··· SOURCE INFORMATION ···
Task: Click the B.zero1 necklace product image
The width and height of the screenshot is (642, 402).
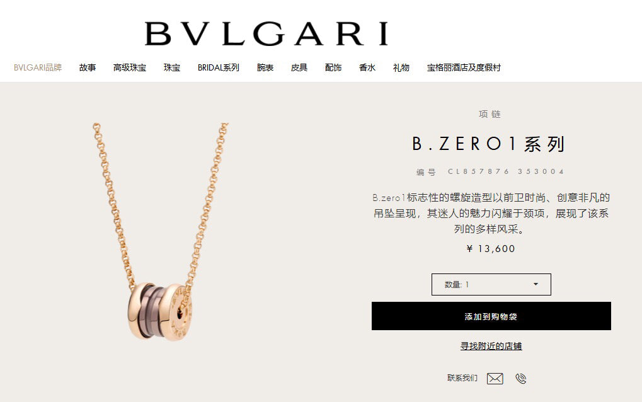Action: (161, 232)
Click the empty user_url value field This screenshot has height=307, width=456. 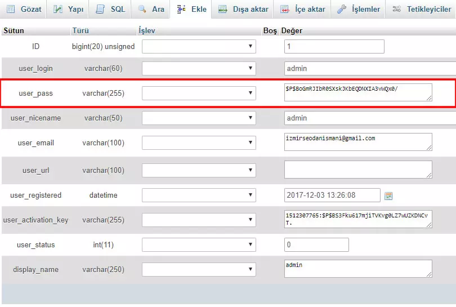[x=358, y=170]
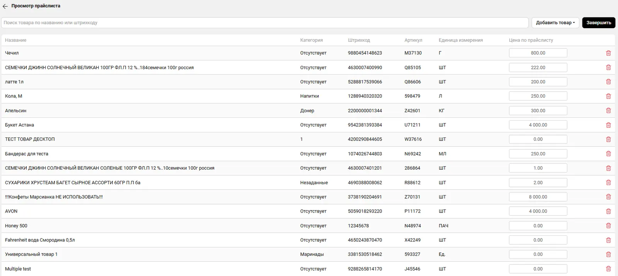Edit the price field for Чечил
This screenshot has width=618, height=276.
tap(538, 53)
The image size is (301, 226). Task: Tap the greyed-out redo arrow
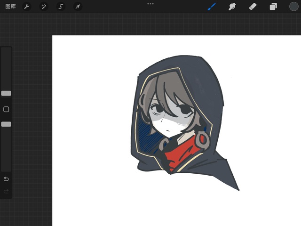pyautogui.click(x=6, y=191)
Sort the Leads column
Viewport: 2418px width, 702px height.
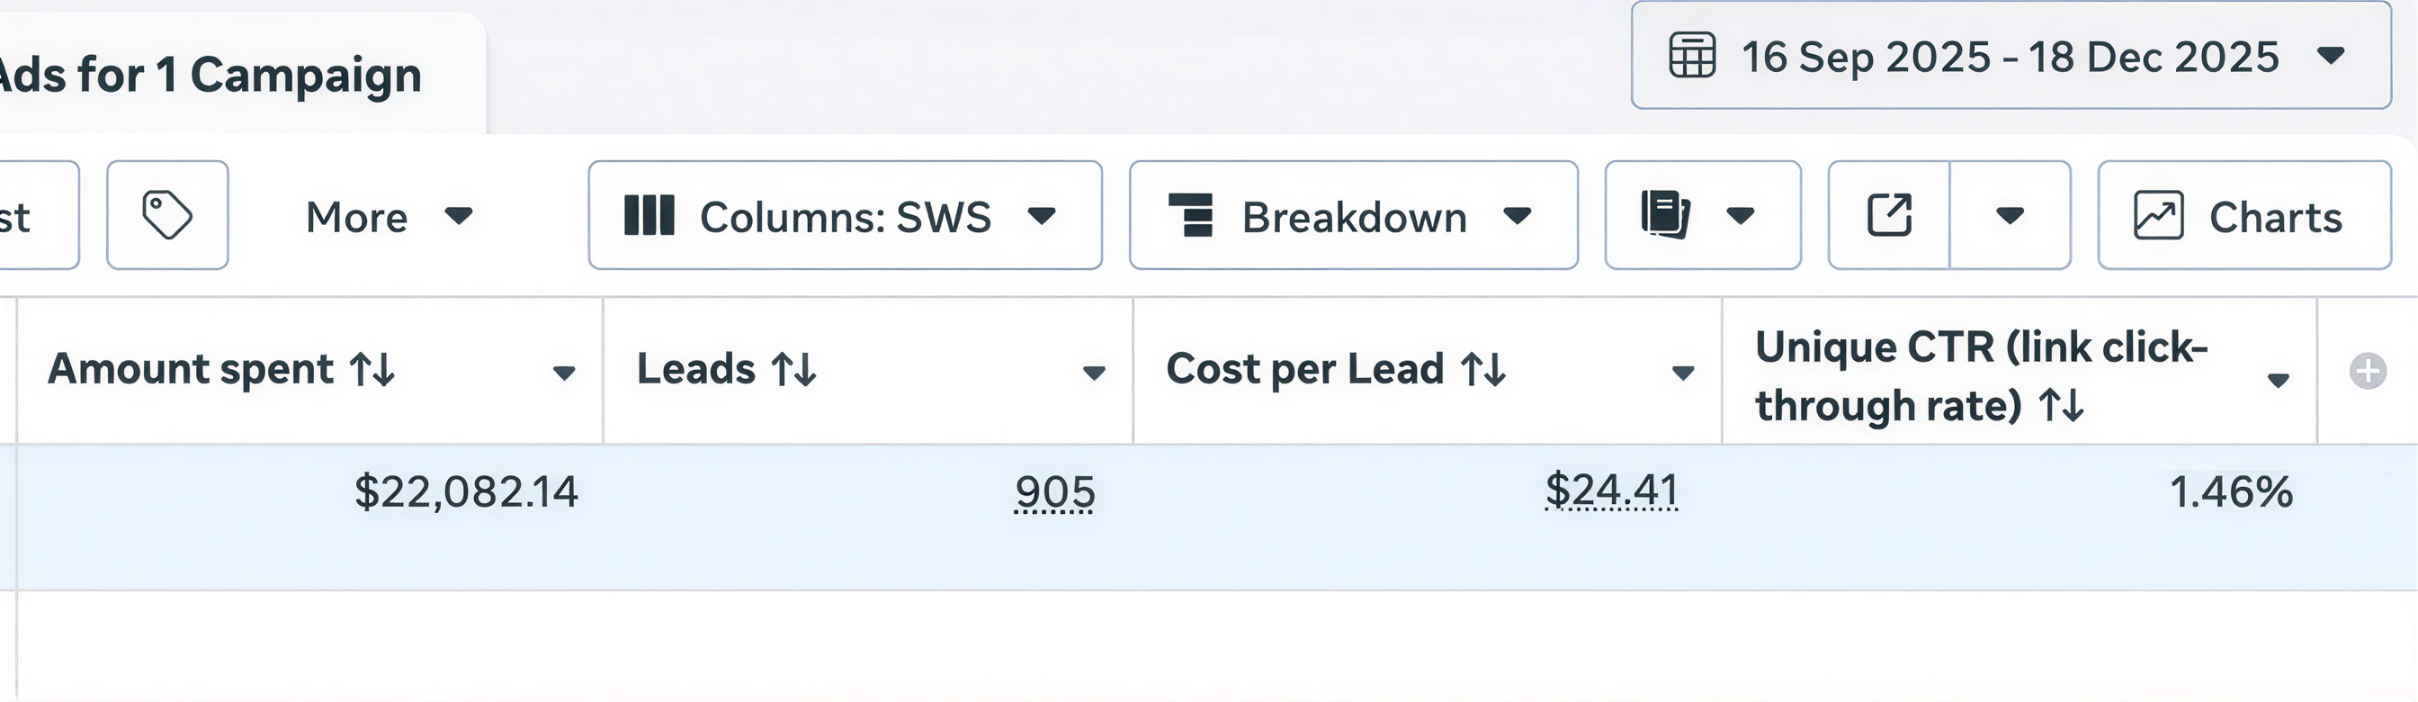click(x=794, y=370)
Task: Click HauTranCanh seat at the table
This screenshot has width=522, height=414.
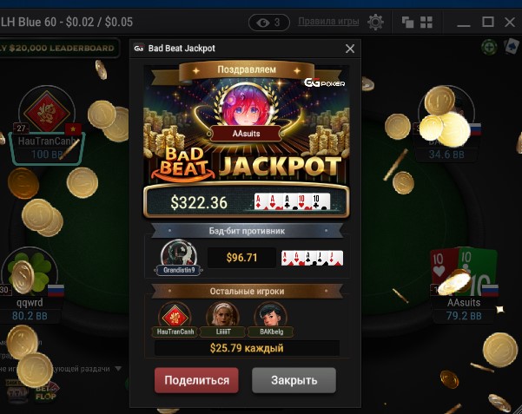Action: tap(47, 126)
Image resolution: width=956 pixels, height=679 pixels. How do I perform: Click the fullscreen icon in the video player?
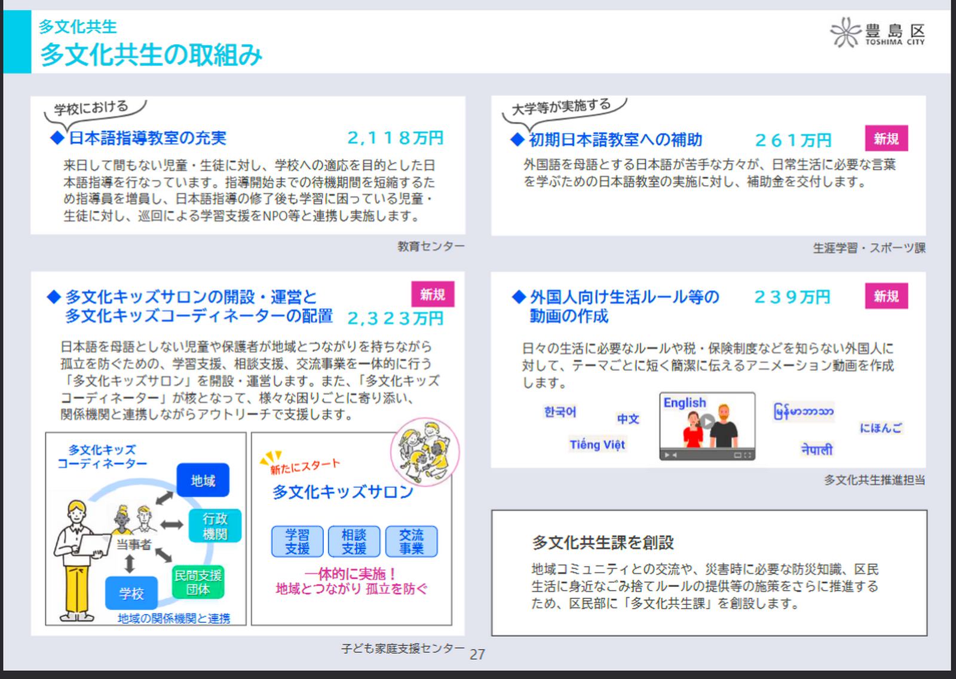click(747, 455)
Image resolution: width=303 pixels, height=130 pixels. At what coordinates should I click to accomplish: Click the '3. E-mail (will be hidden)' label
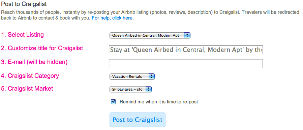click(x=34, y=62)
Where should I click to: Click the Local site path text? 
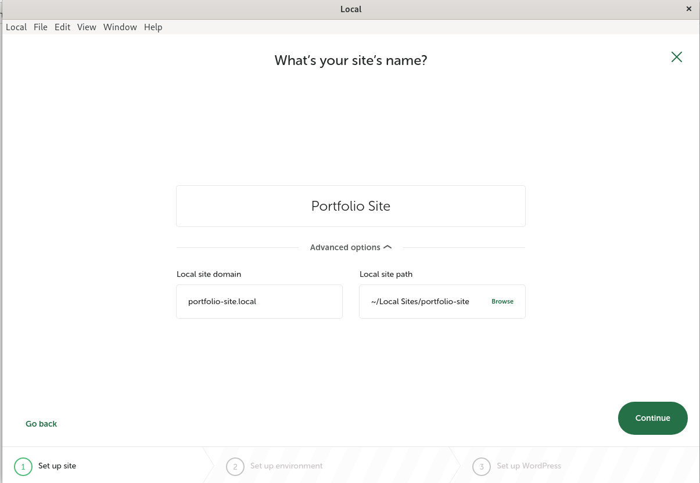point(420,302)
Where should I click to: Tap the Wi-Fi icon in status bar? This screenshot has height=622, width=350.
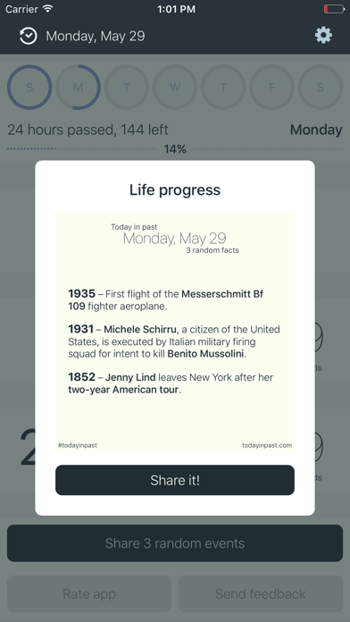[48, 9]
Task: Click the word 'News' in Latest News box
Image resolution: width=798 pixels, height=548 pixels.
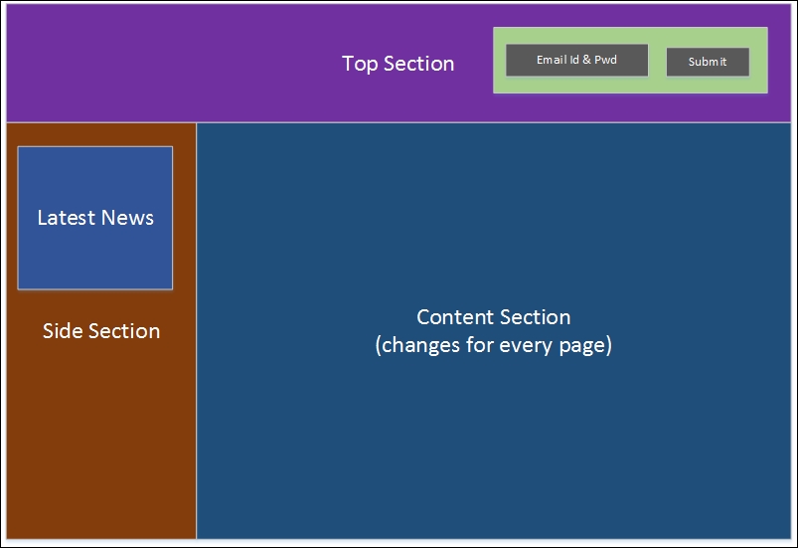Action: 127,218
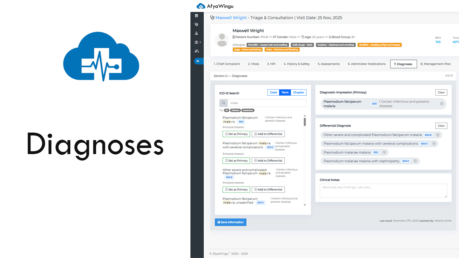Select Term search mode
This screenshot has height=258, width=459.
point(285,92)
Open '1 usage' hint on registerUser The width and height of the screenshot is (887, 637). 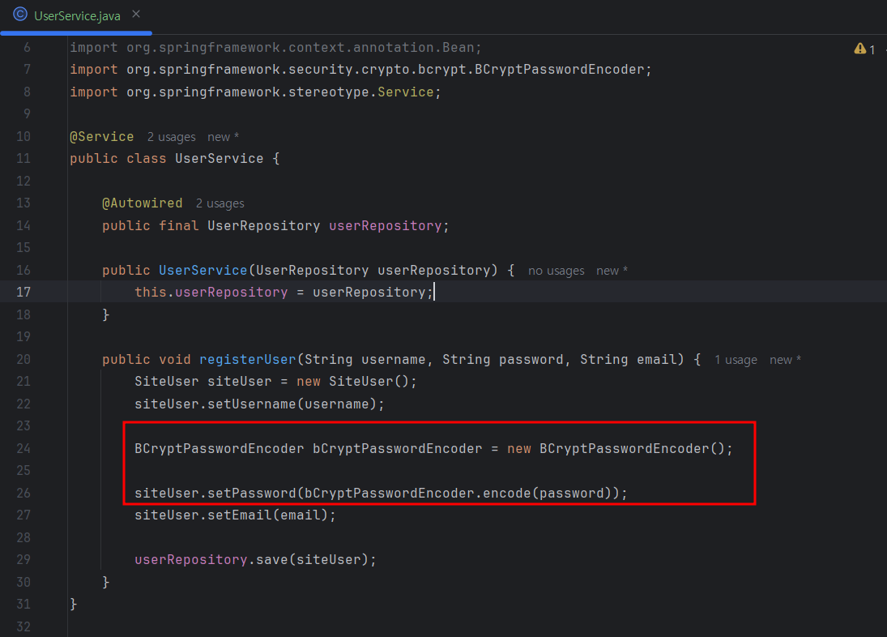tap(736, 360)
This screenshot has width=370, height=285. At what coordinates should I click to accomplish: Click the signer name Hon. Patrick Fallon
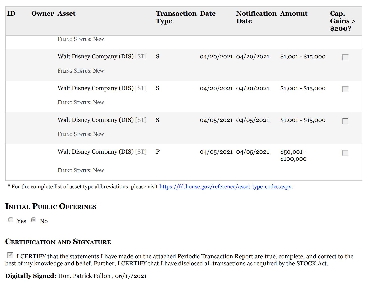tap(84, 276)
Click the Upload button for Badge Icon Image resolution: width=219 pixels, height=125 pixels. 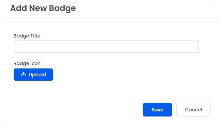coord(33,75)
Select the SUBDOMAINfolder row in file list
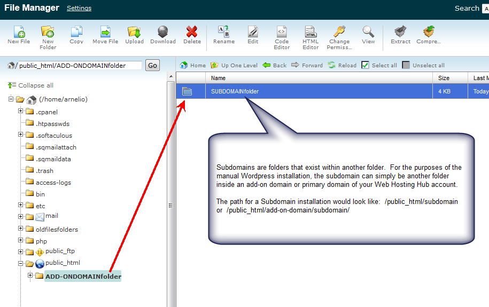 [235, 91]
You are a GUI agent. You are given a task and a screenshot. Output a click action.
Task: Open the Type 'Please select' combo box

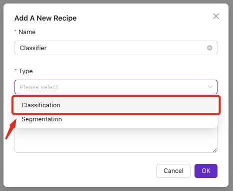pyautogui.click(x=116, y=87)
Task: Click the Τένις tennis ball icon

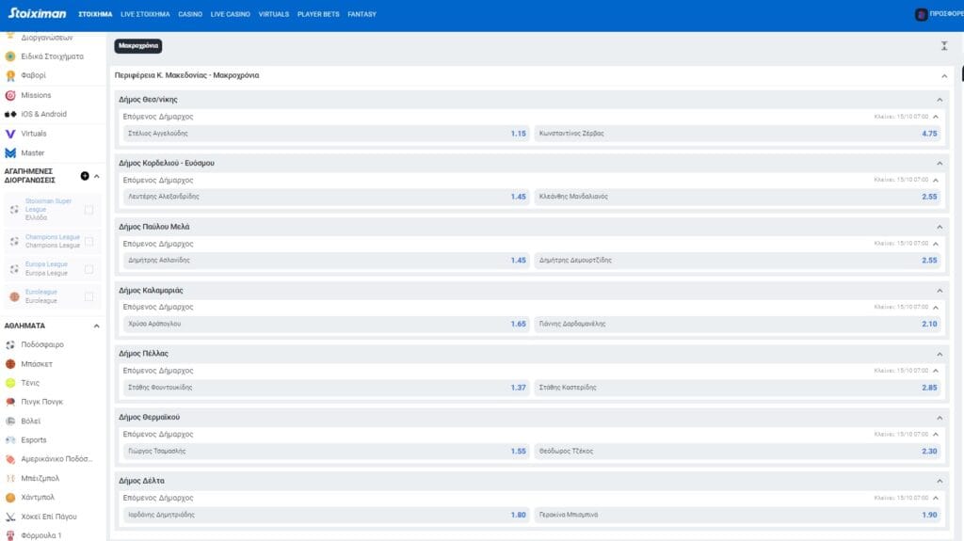Action: [x=10, y=383]
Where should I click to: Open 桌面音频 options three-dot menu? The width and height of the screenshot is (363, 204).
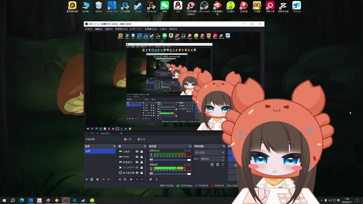point(151,168)
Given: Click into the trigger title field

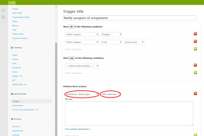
···
* ASSIGNED TASK: Before answering, please find the line containing "You are a GUI" above, then copy exactly from it through the last line of the entries, both included, without pictures.

* ANSWER:
You are a GUI agent. You are given a task and a screenshot. Output a click action.
Task: Open the Type 'Please select' combo box

pyautogui.click(x=116, y=87)
Task: Click the Τένις tennis ball icon

Action: [x=10, y=383]
Where should I click to: Open 桌面音频 options three-dot menu? The width and height of the screenshot is (363, 204).
point(151,168)
Given: Click into the trigger title field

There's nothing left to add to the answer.